People have different triggers for emotional eating, some may be triggered by anger, stress, sadness, loss, loneliness, fatigue and even boredom. One negative effect of emotional eating is weight-gain, which often leads to more emotional eating, due to the guilt of overeating. The good news is that you can control emotional eating by taking several steps to regain control of your unhealthy eating habits.

In order to manage emotional eating, it is advisable to keep a food diary where you can write down exactly what you eat, how much you eat and when you eat. You can also record how you are feeling before and after you’ve eaten and how hungry you are. Keeping a food dairy will be very insightful over time, to assist in making a connection between your eating habits and emotions.



If you don’t keep junk food in your house, you can't binge on unhealthy food. Keeping only healthy food in your house will prevent you from snacking on something when you are feeling emotional. Determine if your hunger is physical or emotional and if it’s emotional try to drink a glass of water or eat a healthy snack, in order to get your hunger/craving under control.

Having a healthy snack between meals, such as fresh fruit or vegetables, will help managing emotional eating.

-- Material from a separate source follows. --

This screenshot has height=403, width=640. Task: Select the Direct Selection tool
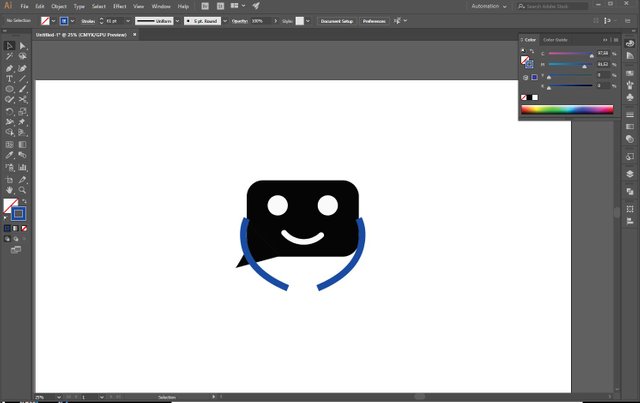(x=22, y=46)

Don’t deprive yourself from food and make sure you eat satisfying amounts of healthy food with each meal.

It will be beneficial for you to practice a stress management technique, such as meditation or yoga, if you feel stressed, to curb emotional eating. Make a list of things that stresses you out and then consider a plan of action to take control of each situation. Also consider some light exercise, like going for a walk, since moving around is a proven way to reduce stress.

Rather adopt a holistic healthier lifestyle by exercising, listening to good music, spending time with friends or family, instead of snacking when you are bored.

Don’t beat yourself up over emotional eating, this will only increase your stress levels, which will lead to more emotional eating. Instead, start fresh the following day and learn from your emotional eating mistake. Give yourself credit for making positive changes in your lifestyle.

If you have spent time and effort to control your emotional eating, but still can’t manage to get it under control, consider talking to a counselor. Therapy can help you better understand what the underlying factors are for your emotional eating and provide you with the needed skills on how to control emotional eating.